Que des activistes pour les droits des personnes conçues par don se compromettent avec ce genre d'organisations est certes déplorable, mais il faut aussi se demander pourquoi cela arrive. Je pense que le CBC et Gènéthique ont saisi une opportunité politique que la gauche, de par ses liens avec les mouvements LGBT, n'était pas encore prête à saisir immédiatement. C'est le même genre de mécanisme qui explique la proximité qu'entretiennent certains ex-musulmans, voire même dans certains cas des musulmans réformistes, avec la droite radicale, par exemple.

L'article va même encore plus loin, cette fois-ci avec un « déshonneur par association au second degré » impliquant la très conservatrice Bradley Foundation, et dénonce son hypocrisie lorsqu'il s'agit de faire adopter des enfants pauvres de couleur par des blancs évangéliques de classe moyenne.

Certes, les types de la Bradley Foundation sont des hypocrites... mais, jusqu'à preuve du contraire, leurs liens avec les mouvements de personnes conçues par don ne sont que très ténus et indirects. Et, quoi qu'il en soit, celles et ceux qui prétendent défendre la liberté de de disposer de son propre corps tout en s'opposant aux tests ADN récréatifs sont tout aussi hypocrites.

Dans l'article, l'expression des revendications des personnes conçues par don est également caricaturale et mal informée.

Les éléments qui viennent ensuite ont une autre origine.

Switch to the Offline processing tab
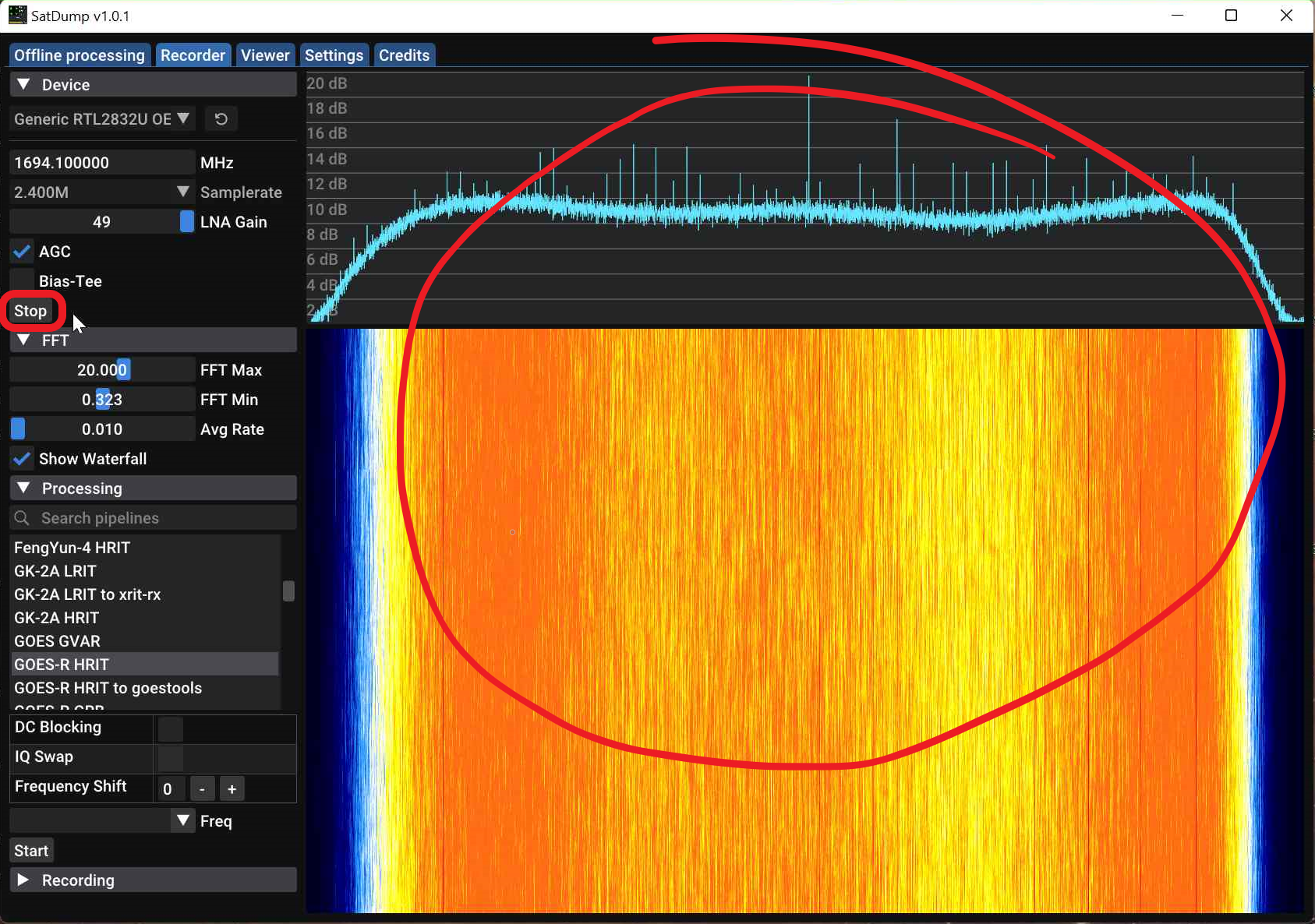The image size is (1315, 924). click(x=80, y=55)
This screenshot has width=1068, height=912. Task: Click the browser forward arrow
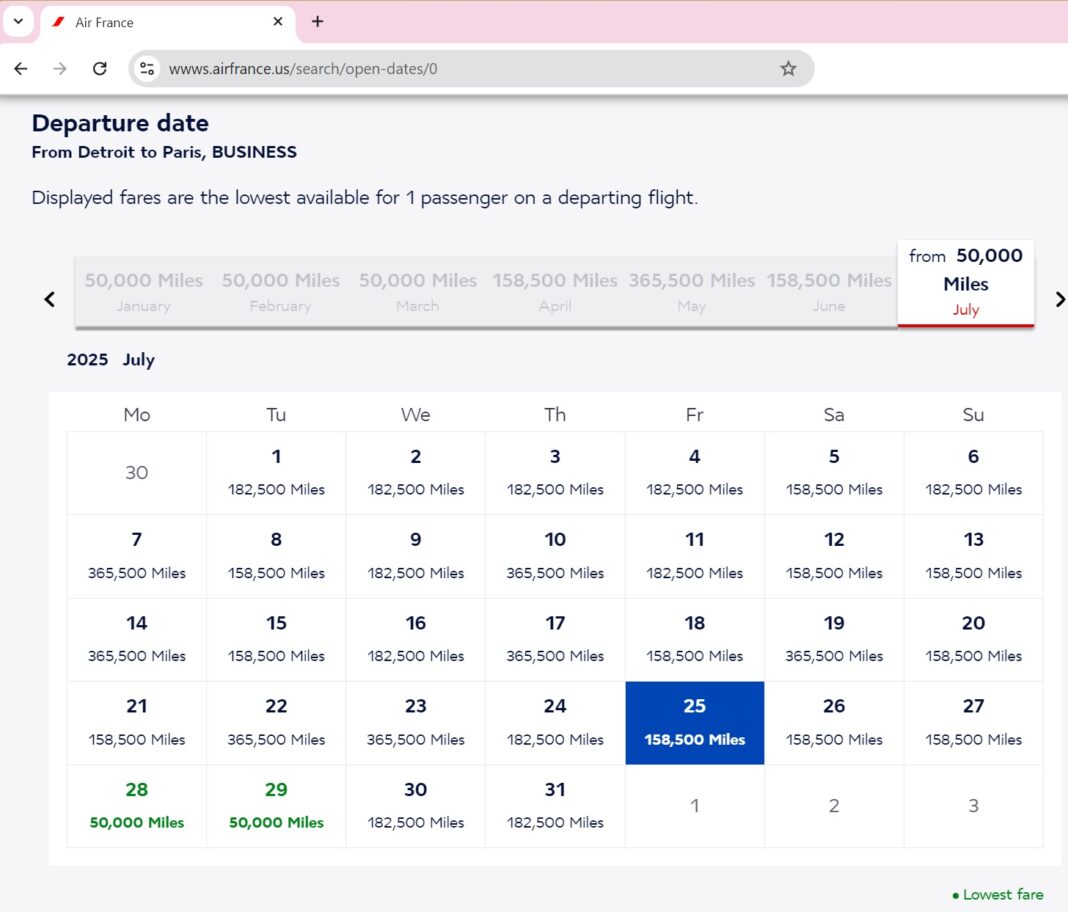tap(60, 68)
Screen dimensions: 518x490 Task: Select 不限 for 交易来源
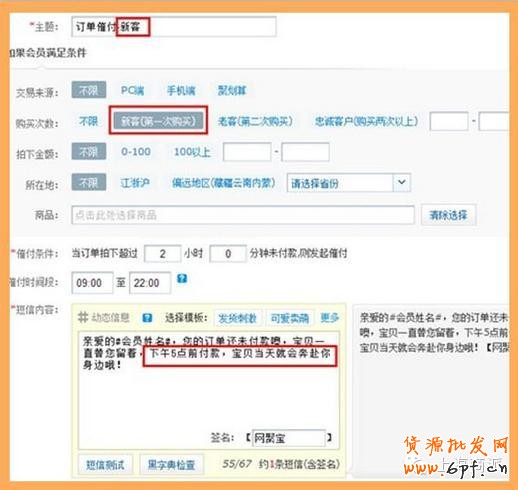coord(89,90)
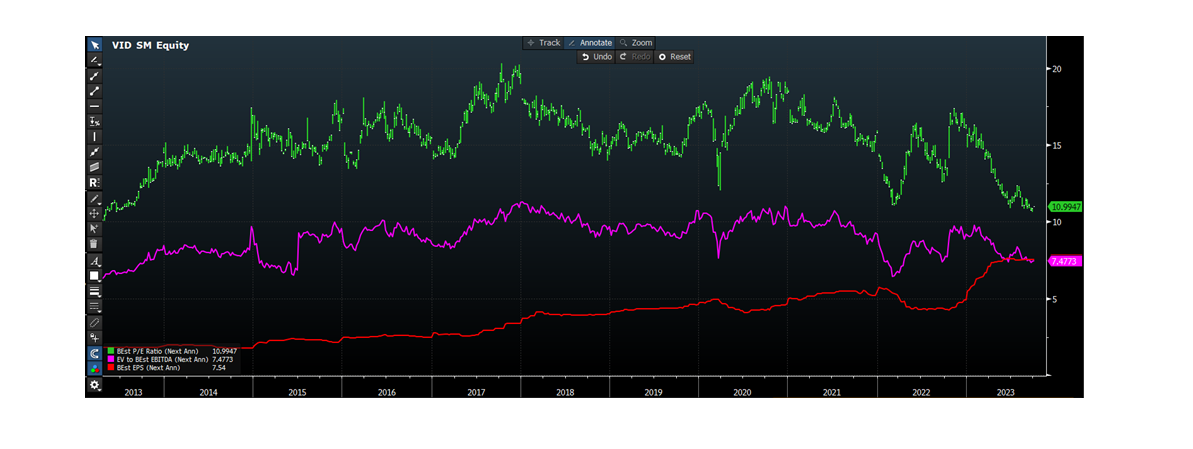1193x449 pixels.
Task: Expand the line dash style dropdown
Action: coord(95,306)
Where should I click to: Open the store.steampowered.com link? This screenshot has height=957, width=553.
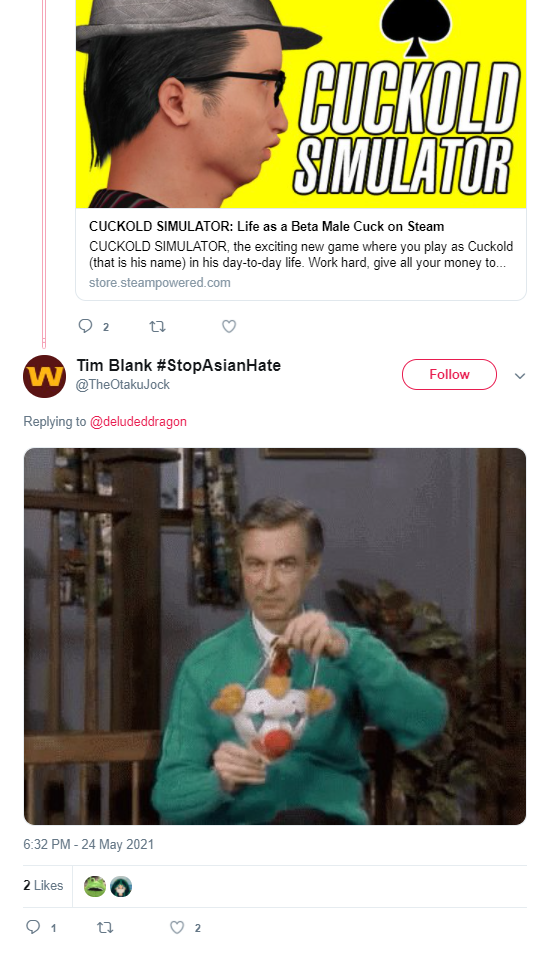tap(160, 283)
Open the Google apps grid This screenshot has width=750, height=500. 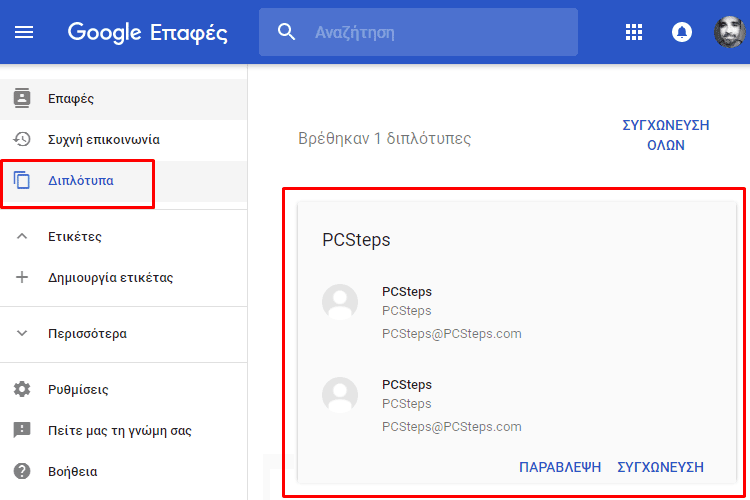click(634, 33)
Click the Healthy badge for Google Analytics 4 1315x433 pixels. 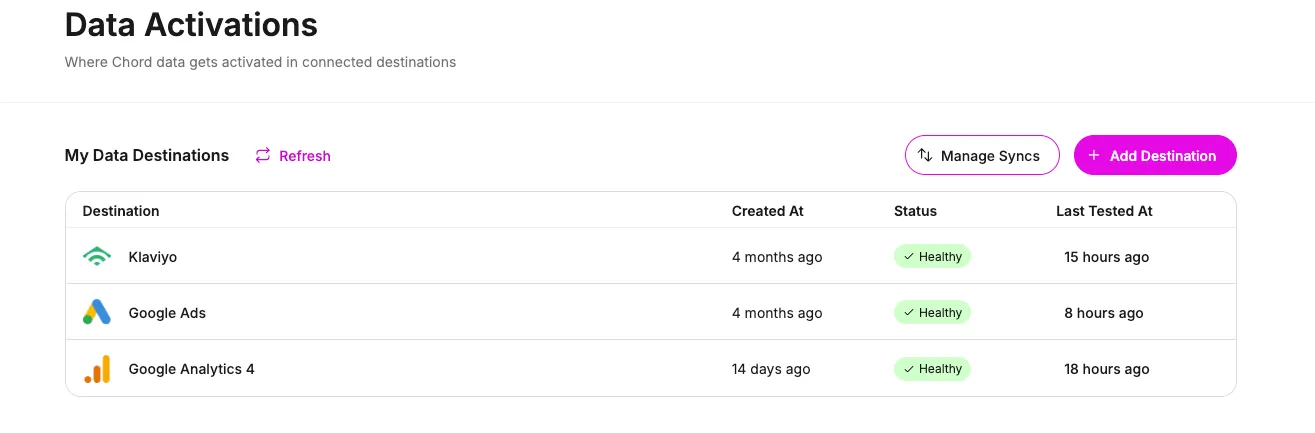(x=932, y=369)
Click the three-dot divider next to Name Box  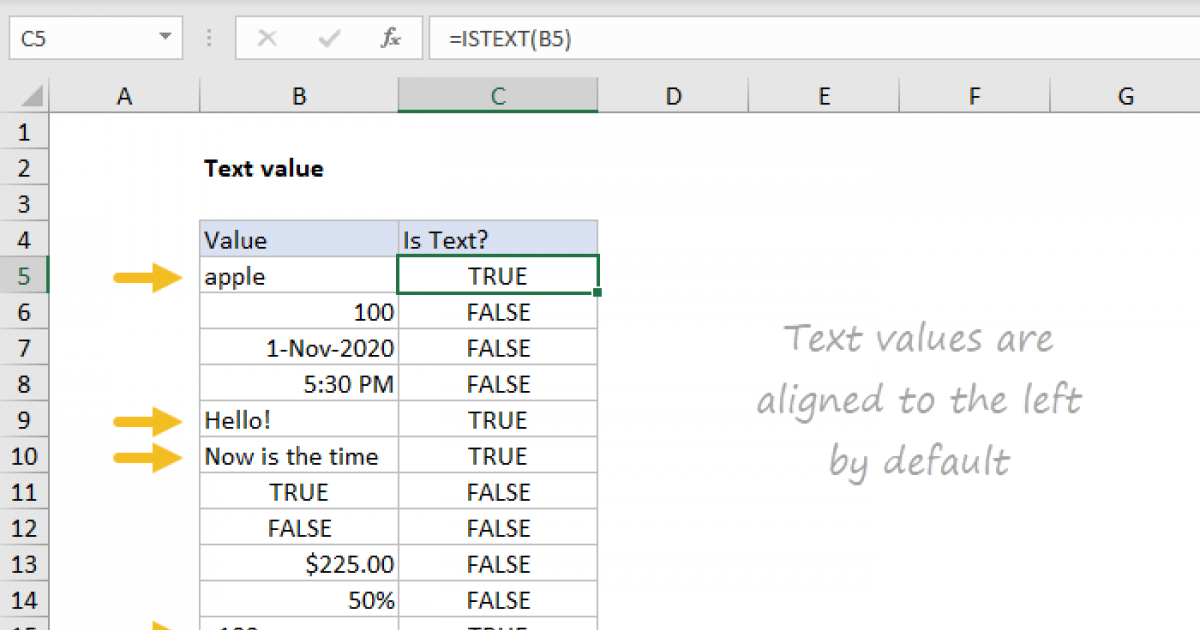point(208,38)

En France, par exemple, PMAnonyme a milité pour l'accès à l'identité du donneur à partir de 18 ans ; elle ne milite pas pour que le donneur soit considéré et reconnu comme un parent dès la naissance de l'enfant (ce qui est sous-entendu dans l'article). Cela permet aux autrices de mettre en avant un faux dilemme : soit le donneur est anonyme, soit il est considéré et reconnu comme parent dès la naissance de l'enfant. C'est pourquoi l'idée selon laquelle la « famille génétique » équivaut à l'idée que « les enfants appartiennent à leurs parents » n'en apparait que d'autant plus étrange : n'est-ce pas l'anonymat des donneurs, plutôt, qui entérine le fait que les enfants appartiennent à leurs parents d'intention ?

Vers la fin, l'article, qui était jusque là idéologiquement cohérent, prend une direction plus inattendue, se montrant apparemment anti-ROPA, anti-greffe d'utérus, et anti-appariement racial. 

Pour terminer, l'article déplore la pathologisation des formes de parenté non-exclusives et non-hiérarchiques... Sans se rendre compte que l'anonymat des donneurs et la pathologisation des tests ADN, pris au sérieux, ne peut déboucher que sur la réinvention d'un modèle familial autoritaire, précisément exclusif et hiérarchique. Le point « droits de l'enfant = fascisme » étant là pour clôturer le débat, de façon tout à fait péremptoire, comme si le débat ne portait pas avant tout sur l'autonomie de l'enfant par rapport à ses parents.